Write out every line below, from the one containing "Click the Please" down to the last line, and omit the pictures from your answer.

Lines of data:
-----

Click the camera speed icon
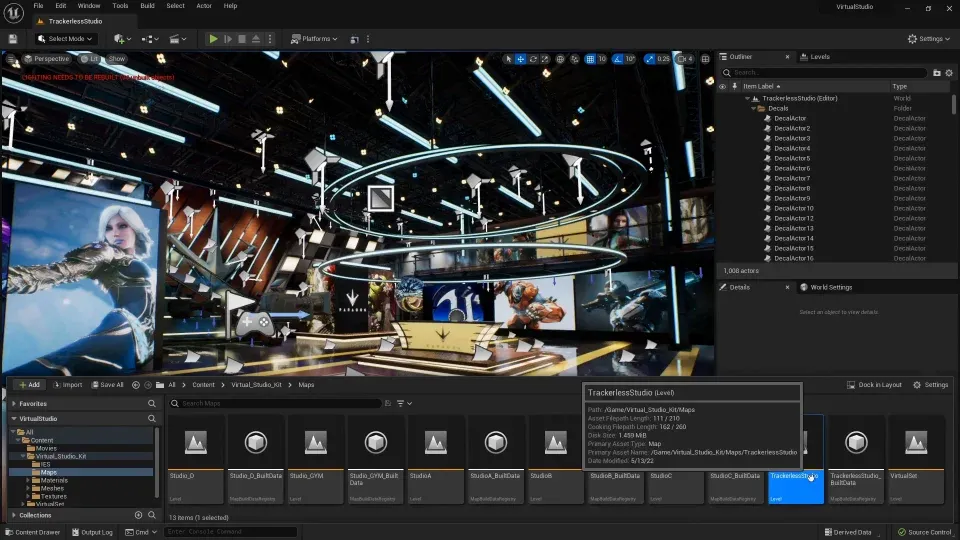This screenshot has width=960, height=540. click(x=683, y=59)
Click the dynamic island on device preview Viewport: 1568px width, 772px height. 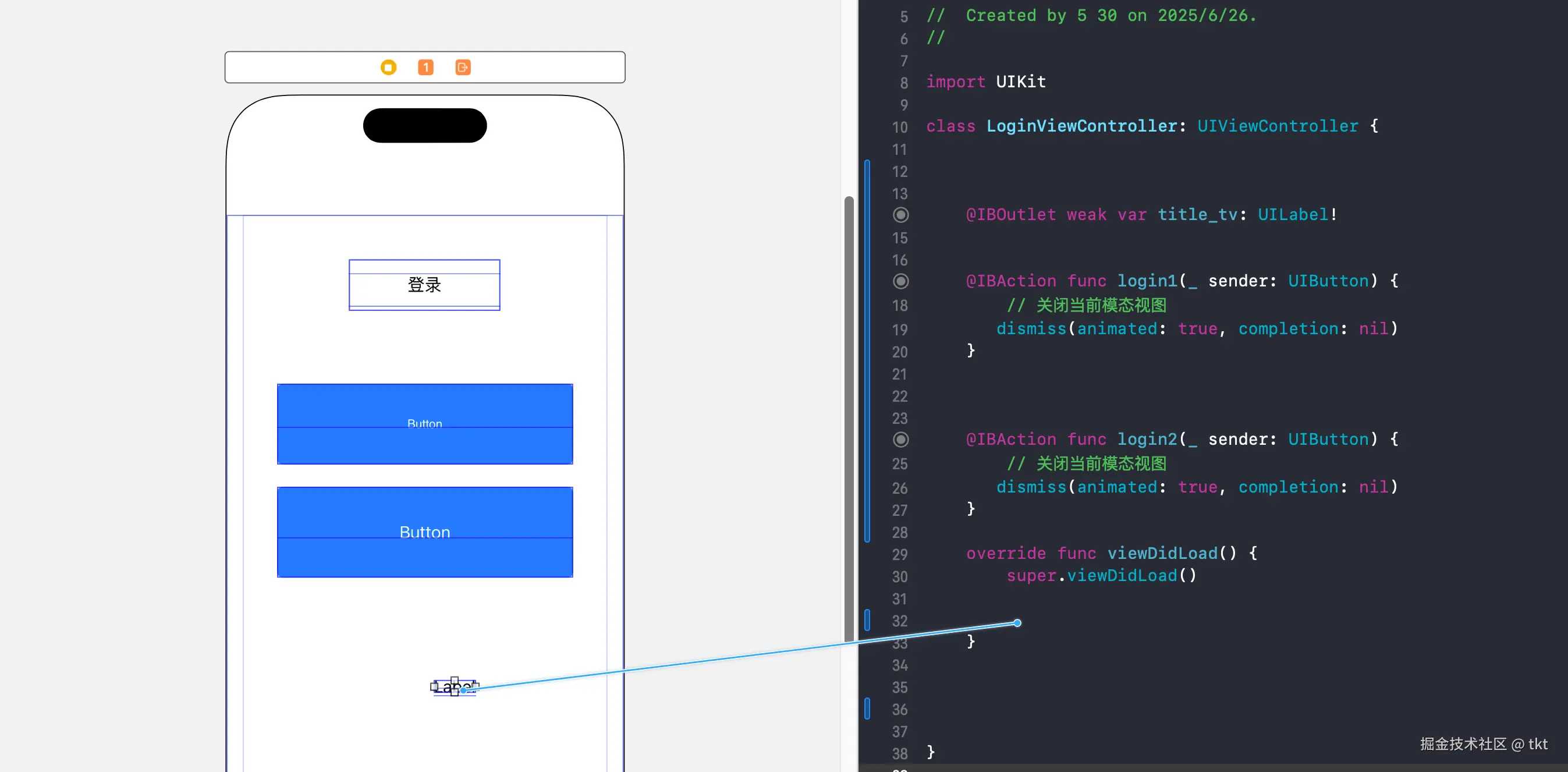tap(424, 125)
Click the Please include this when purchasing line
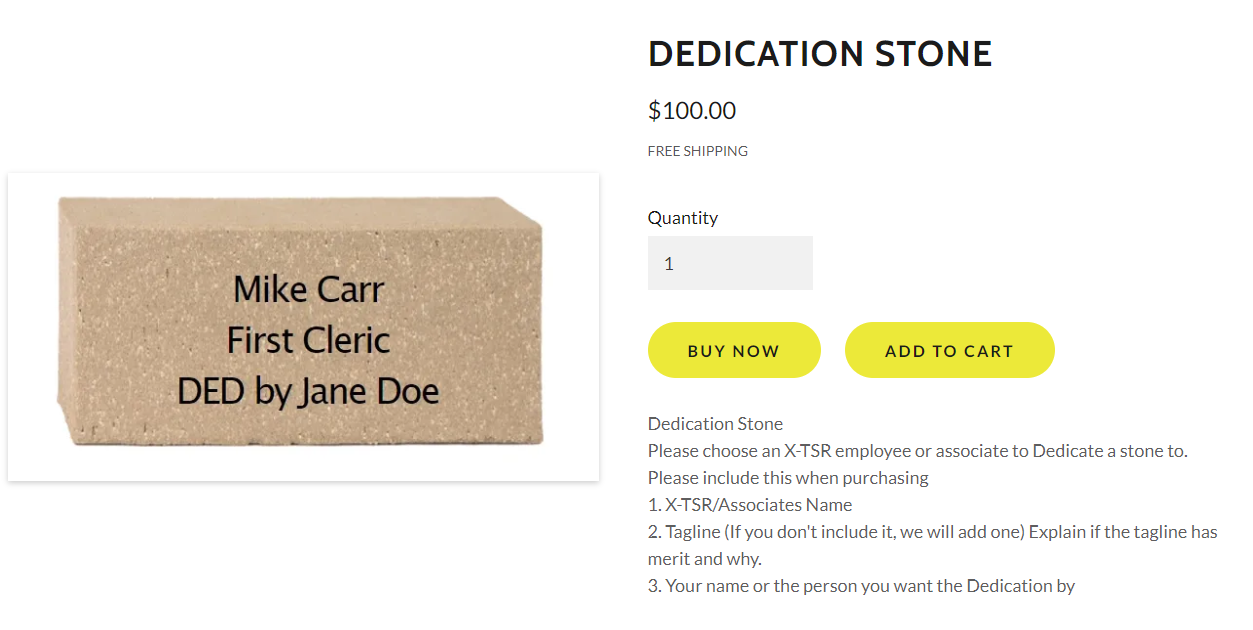 click(788, 478)
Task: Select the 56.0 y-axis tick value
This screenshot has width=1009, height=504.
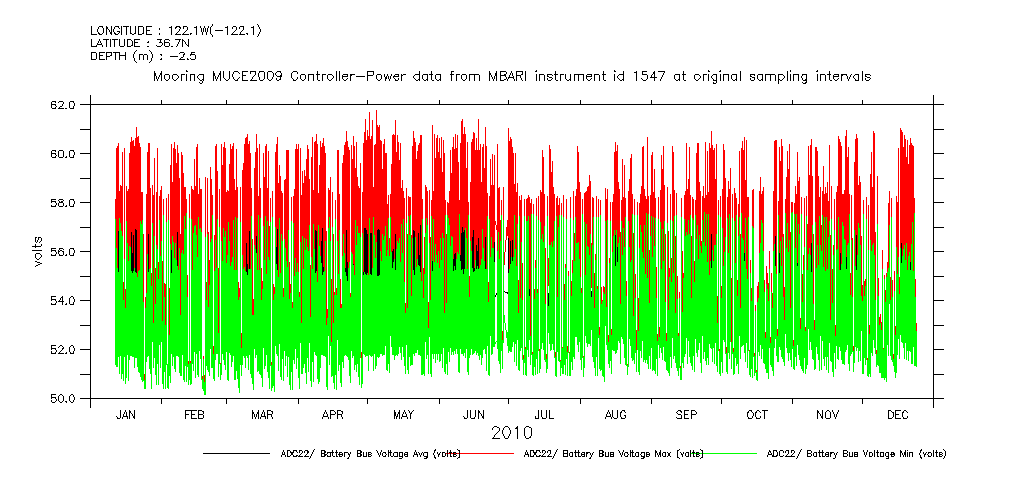Action: click(x=63, y=251)
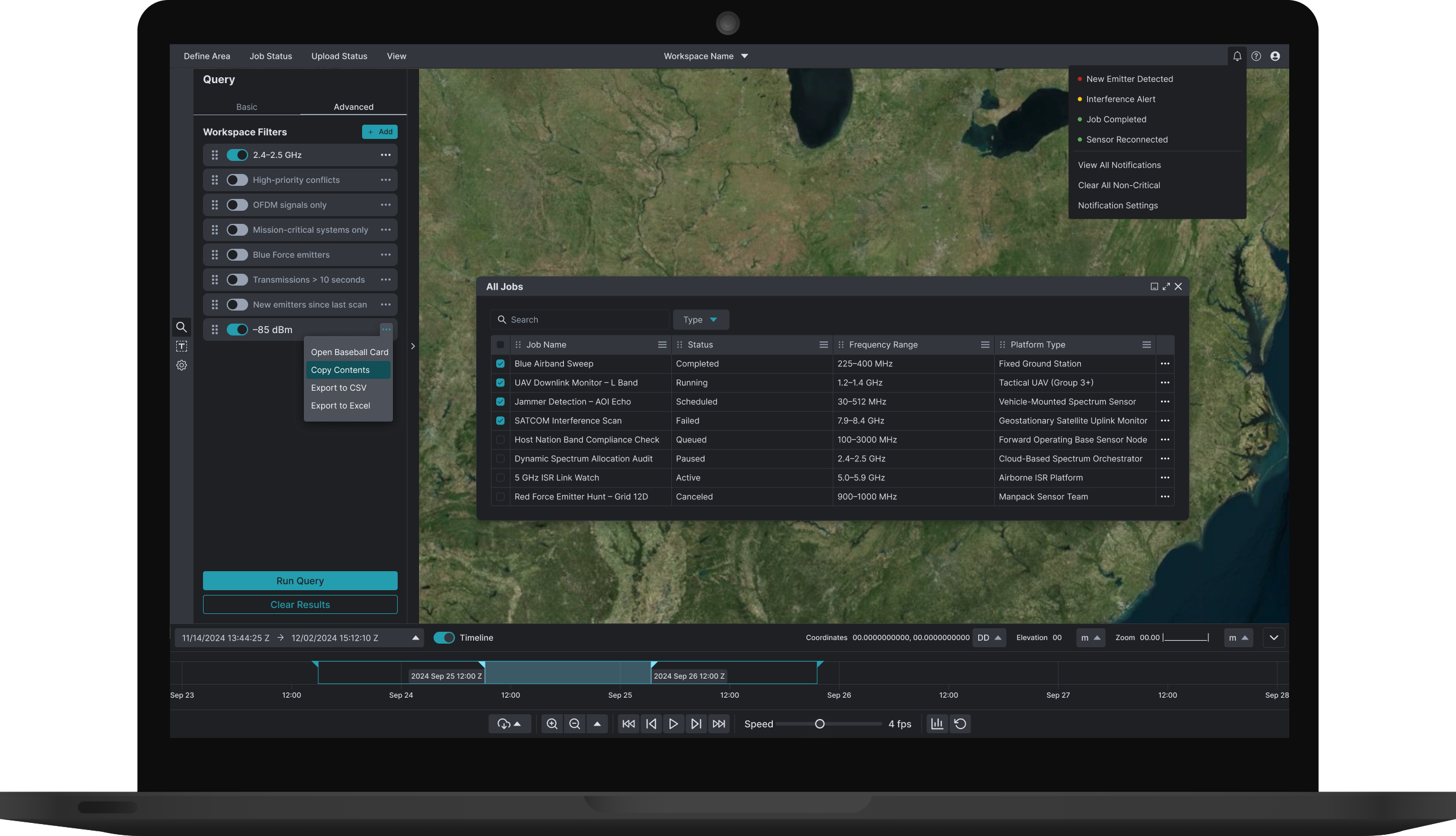1456x836 pixels.
Task: Adjust the Speed slider handle
Action: [820, 724]
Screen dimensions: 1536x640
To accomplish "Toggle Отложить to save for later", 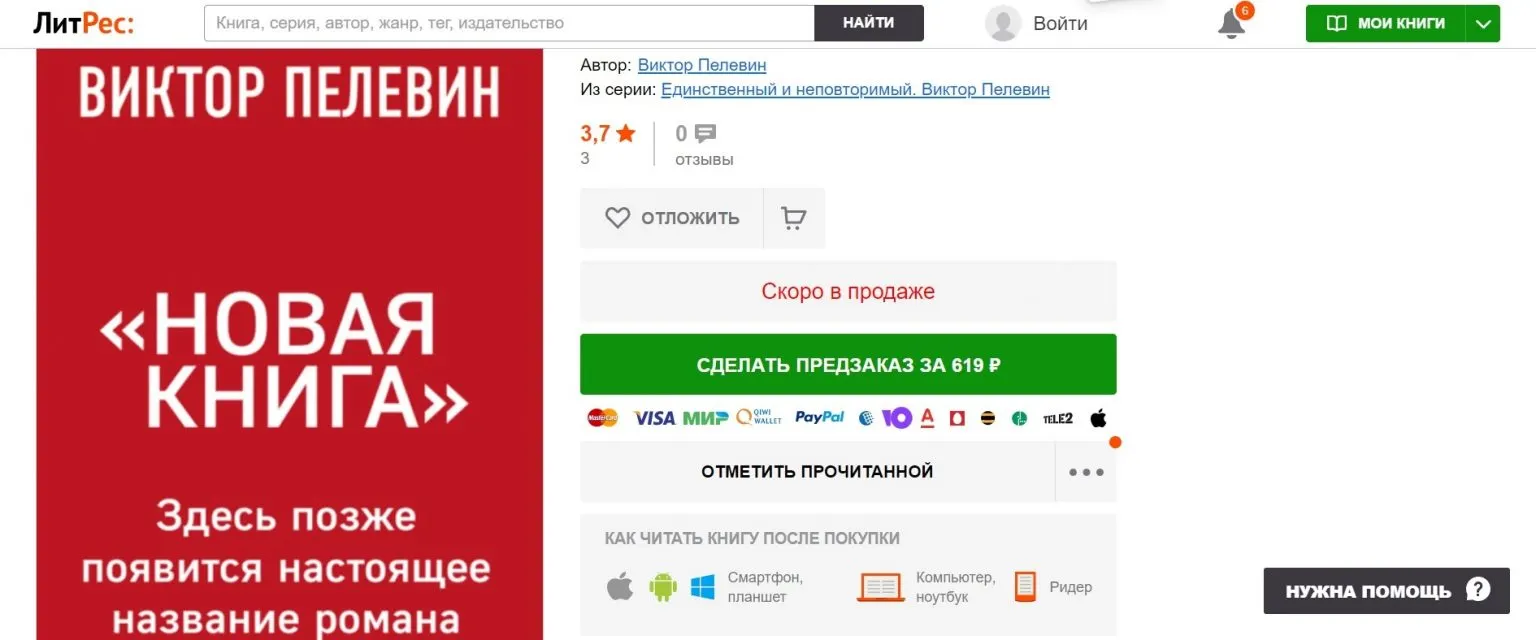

-----

#### [Correct response]
Click the Please include this when purchasing line
 click(788, 478)
Task: Select the 56.0 y-axis tick value
This screenshot has width=1009, height=504.
Action: click(x=63, y=251)
1456x836 pixels.
Task: Adjust the Speed slider handle
Action: [820, 724]
Screen dimensions: 1536x640
To accomplish "Toggle Отложить to save for later", 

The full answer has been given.